USAID Joins JCF to Highlight Human Trafficking
By: May 9, 2016 ,The Key Point:
The Facts
- The USAID funded Fi Wi Jamaica Project, implemented through the University of Technology (UTech), is to design strategic and proactive responses to Trafficking in Persons (TIP).
- “These programmes will provide sustainable employment opportunities for at least 166 at-risk women and young girls in Jamaica,” Ms. Herbol noted.
The Full Story
The United States Agency for International Development (USAID), through the Fi Wi Jamaica Project, has joined the Jamaica Constabulary Force (JCF) to sensitize 1,000 persons about trafficking in persons over the next year.
Country Director of the USAID, Denise Herbol, said the drive is necessary as “not enough people know about human trafficking.”

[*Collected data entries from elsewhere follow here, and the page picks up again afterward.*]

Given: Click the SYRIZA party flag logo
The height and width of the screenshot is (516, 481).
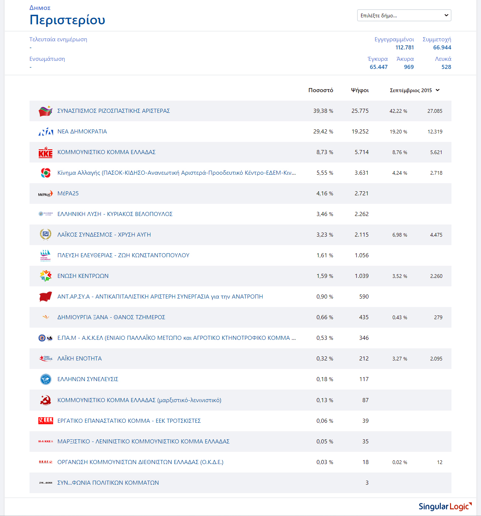Looking at the screenshot, I should pos(45,111).
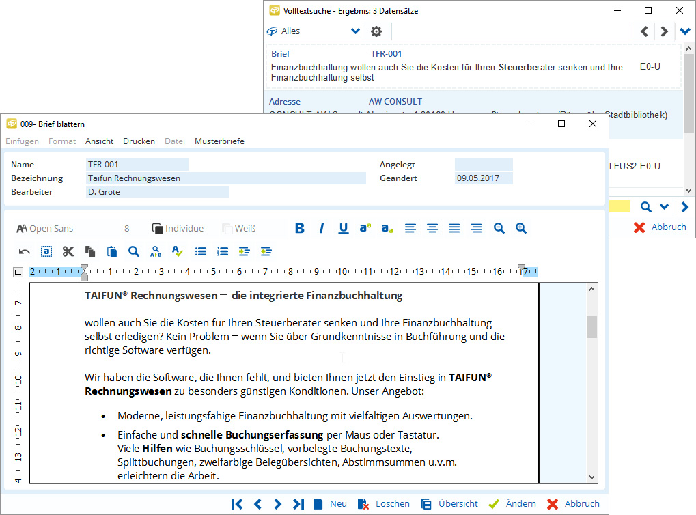This screenshot has height=515, width=696.
Task: Open the Musterbriefe menu
Action: click(219, 141)
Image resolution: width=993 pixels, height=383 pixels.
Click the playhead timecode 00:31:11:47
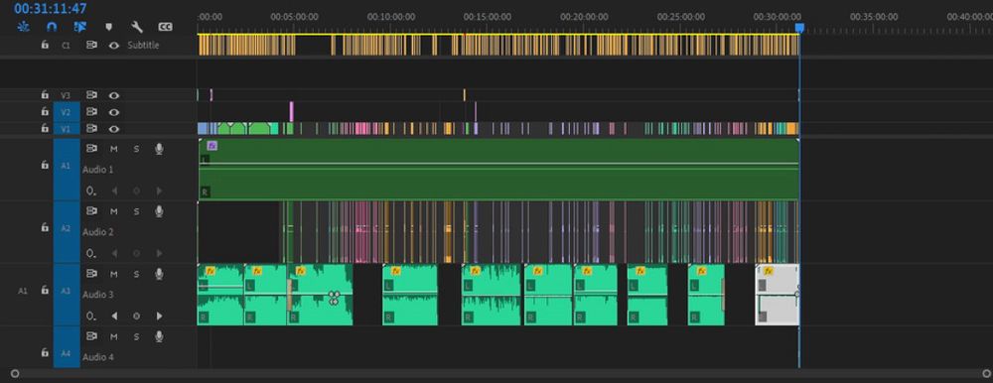(51, 9)
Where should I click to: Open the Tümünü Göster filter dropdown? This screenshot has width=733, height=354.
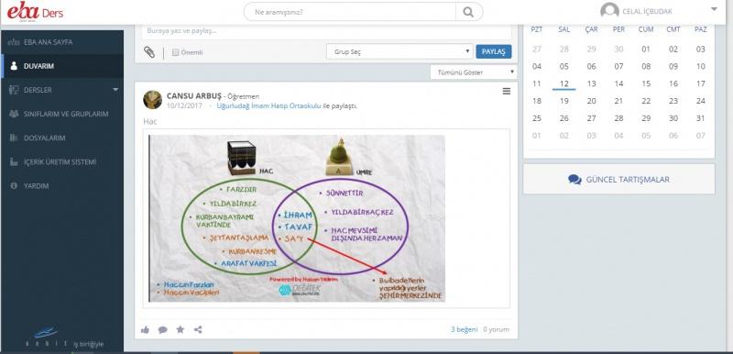pos(473,72)
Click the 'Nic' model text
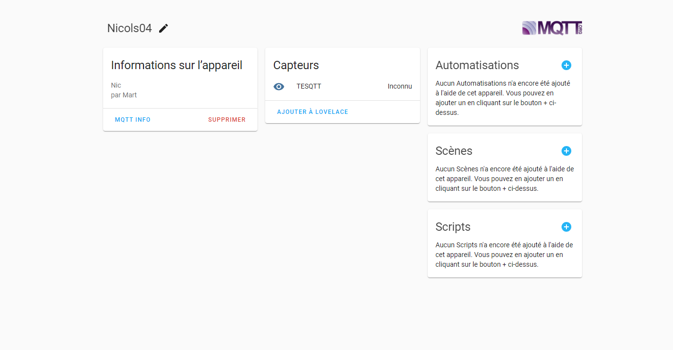 (116, 86)
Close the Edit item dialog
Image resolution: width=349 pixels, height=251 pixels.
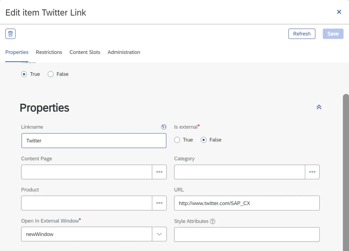(339, 12)

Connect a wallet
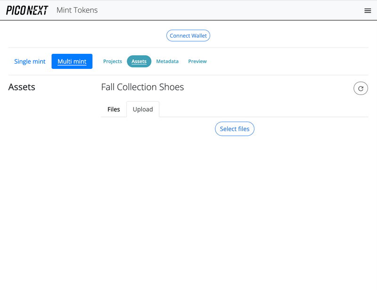click(188, 36)
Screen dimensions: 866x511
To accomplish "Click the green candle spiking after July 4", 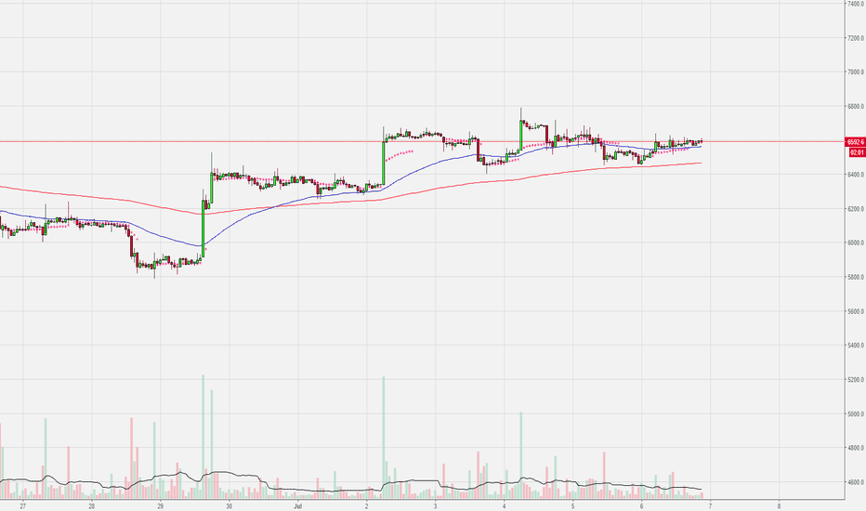I will (521, 134).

According to the International Labour Organization (ILO) estimates, there are 20.9 million people currently trapped in human trafficking. Men, women and children are victims of trafficking, both in their country and abroad.
“We strongly believe the JCF’s efforts to apprehend traffickers and gather evidence to get convictions will allow Jamaica to make significant progress to combat trafficking. I would also like to commend the Government of Jamaica as they continue to take coordinated and consistent measures to defeat trafficking,” Ms. Herbol said.
She was speaking at the launch of ‘Operation Uplift’, a new strategy to fight human trafficking, held at Police Officers’ Club on May 6.
The USAID funded Fi Wi Jamaica Project, implemented through the University of Technology (UTech), is to design strategic and proactive responses to Trafficking in Persons (TIP). One key element of the project is the need to raise awareness of the situation of victims in order to promote and protect their rights.
Ms. Herbol said the project also focuses on activities to provide economic livelihood opportunities for vulnerable women and young girls.
This has proven necessary, Ms. Herbol said, having recognised that the search for gainful employment often lures women and young girls from poverty stricken communities into prostitution and other high risk situations that make them vulnerable to exploitation of all forms.
In response to this need, the project has engaged potential victims through entrepreneurial and empowerment programmes, working with women and young girls from marginalized communities.
“These programmes will provide sustainable employment opportunities for at least 166 at-risk women and young girls in Jamaica,” Ms. Herbol noted.
She pointed out that that each year in July the world commemorates World Day Against Trafficking in Persons, and the United States Government, through USAID, publicly declares its commitment to end human trafficking and to support victims and survivors around the globe.